Delete operation too slow

To facilitate better answering of questions, if you have a question, please fill in the following info. Otherwise, please delete the template.

What I want to do

Delete all predicates/nodes of a type(Equipment). The operation is too slow with (100000) nodes and I see Context Cancelled after 30 seconds

What I did

upsert {
    query {
        equipmentType as var(func: type(Equipment)) @filter(eq(scopes,DMO)){
            equipments as equipment.id
        }
    }

  mutation {
    delete {
      uid(equipmentType) * * .
            uid(equipments) * * .
    }
  }
}

Dgraph metadata

Dgraph version : v20.03.3
Dgraph SHA-256 : 08424035910be6b6720570427948bab8352a0b5a6d59a0d20c3ec5ed29533121
Commit SHA-1 : fa3c19120
Commit timestamp : 2020-06-02 16:47:25 -0700
Branch : HEAD
Go version : go1.14.1

You don’t need to do this twice.
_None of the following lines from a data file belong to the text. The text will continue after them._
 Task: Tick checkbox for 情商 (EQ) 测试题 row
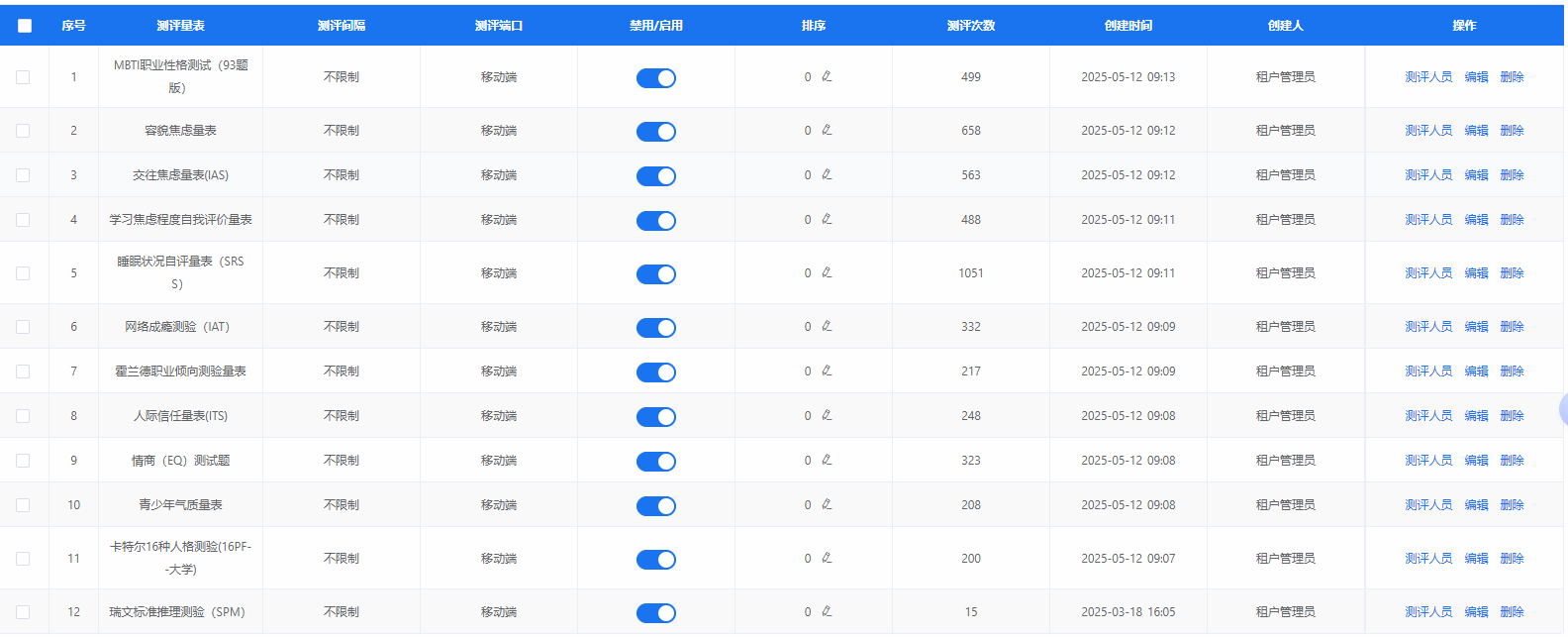point(23,461)
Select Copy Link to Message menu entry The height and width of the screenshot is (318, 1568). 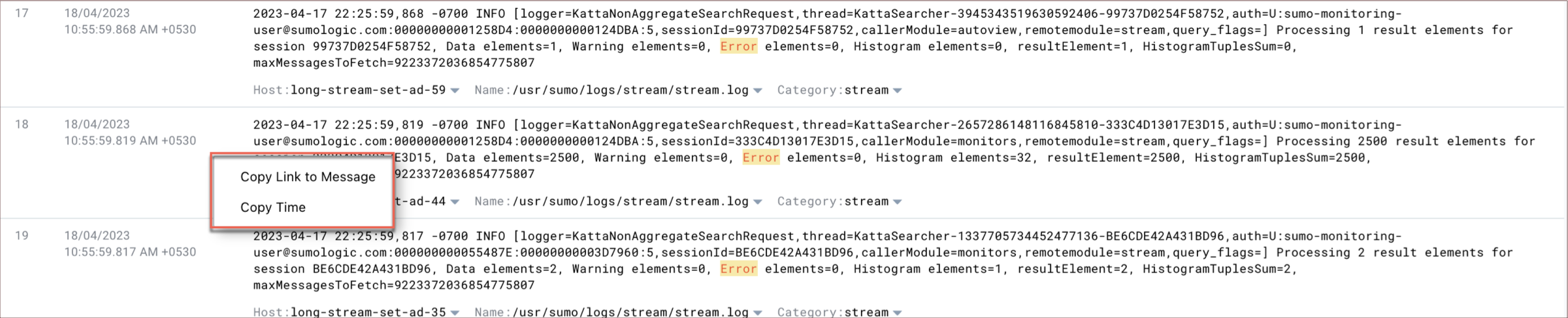[x=308, y=177]
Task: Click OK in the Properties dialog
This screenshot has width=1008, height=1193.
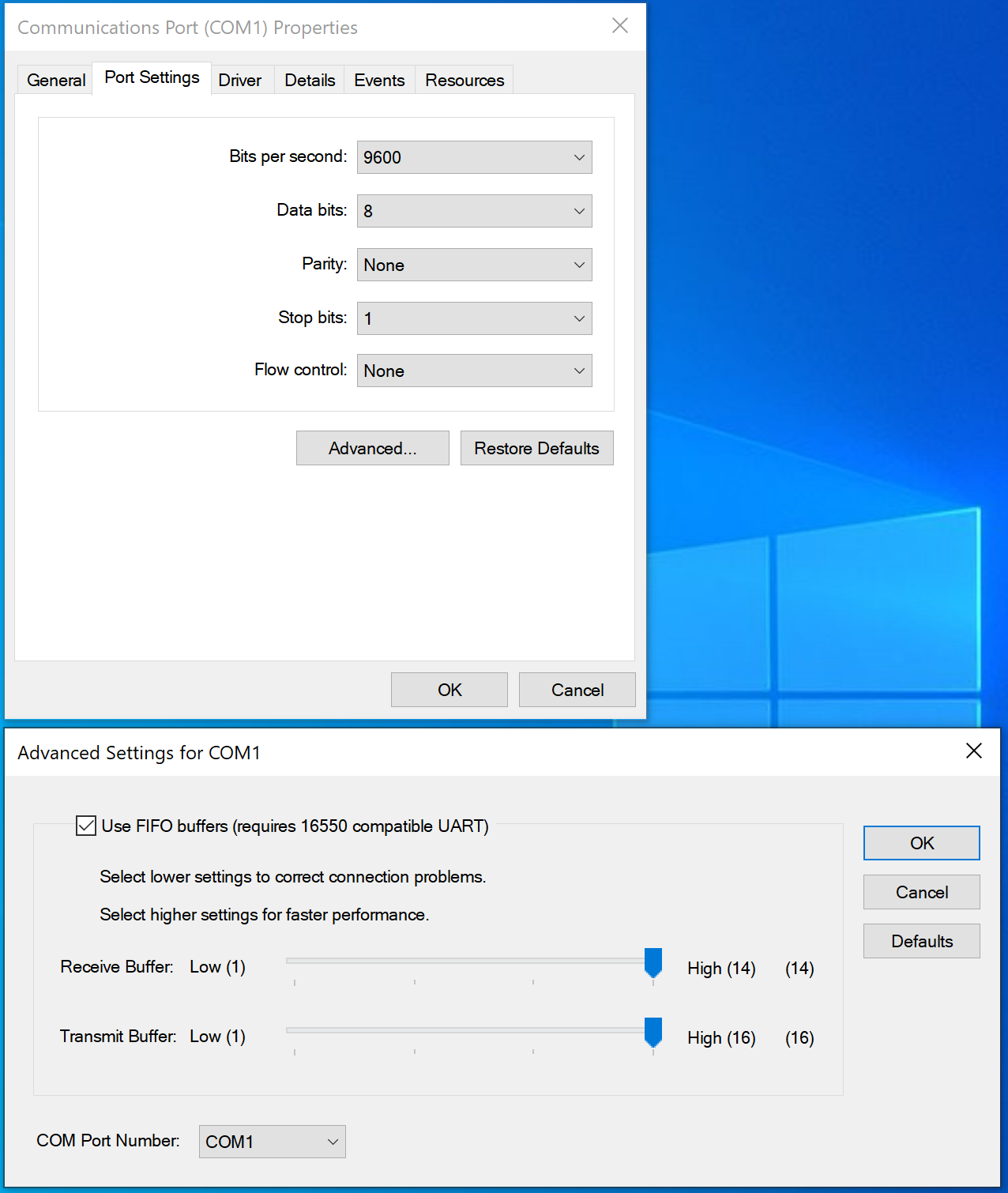Action: [x=449, y=690]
Stick to equipmentType. It is redundant what you are doing.

Or change to

{
       var(func: type(Equipment)) @filter(eq(scopes,DMO)){
            equipmentType as uid
        }
1 Like

@MichelDiz, Thanks I will try to update the query and will share the results. But do you think that the above query should be this slow(more than 30seconds). Do you know any optimization for this kind of bulk delete and is it possible to see the query plan in DGraph.

Nope, It shouldn’t as far I can tell.

It depends. What are your stats? (resources).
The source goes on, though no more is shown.